Der Budapester Künstler Janos Fodor hat Miniaturausgaben von Trainingsanzügen angefertigt, in denen sich Fidel Castro in den letzten Jahrzehnten hat blicken lassen. Die Schnitte ähneln sich, doch setzen sich die Elemente des Oberteils immer neu zusammen. Auch Alexey Kallima hat sich mit Trainingsanzügen beschäftigt: Seine mit Kohlestift gezeichnete Lonely-Man-Serie zeigt einen vollbärtigen Freiheitskämpfer im Zweiteiler mit den berühmten drei Streifen. Von Havanna bis zum Hindukusch hat sich die Ästhetik der Sportmode durchgesetzt.

Faszinierend wirkt es in Zeiten der Spiele aber doch, wenn Sportarten wie Gewichtheben, Kunstspringen oder rhythmische Sportgymnastik aus ihrem gewöhnlichen Bewertungszusammenhang gerissen werden. Keine Punktrichter, kein Stöhnen – nur der Akt der Selbstüberwindung durch die Athleten. So dargestellt, wirkt sogar eine zierliche Frau an einer Langhantel fast lässig.

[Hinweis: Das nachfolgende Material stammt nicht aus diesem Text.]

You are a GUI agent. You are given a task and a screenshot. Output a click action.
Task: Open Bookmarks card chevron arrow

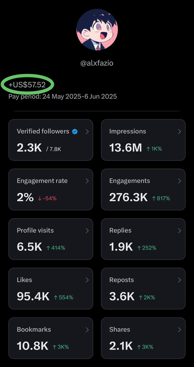tap(87, 330)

Zurück in die reale Sportwelt kommen Besucher von „Gentle War“ dann etwa mit einem 60-minütigen Dokumentarfilm über die ungarische Fußballlegende Ferenc Puskas, ein genialer Ballstratege, der fast häufiger gegen die Wirren des Kalten Krieges als gegen beinharte Verteidiger ankämpfen musste.

Ob schnaufende Schachboxer oder chinesische Rentner, die so begeistert im Zentrum Pekings Kniebeugen machen, als wäre Bewegung ihre neue Religion – der durch kunstvolle, mediale Aufbereitung ermöglichte Einblick in ihre Welten lohnt. Nicht trotz oder wegen der großen Inszenierung der Olympischen Spiele, sondern unabhängig von ihr. Nik Afanasjew

Collegium Hungaricum, Dorotheenstraße 12, Mitte. Bis 26. August, Mo–Fr 10–19 Uhr, Sa/So 14–19 Uhr. Eintritt frei.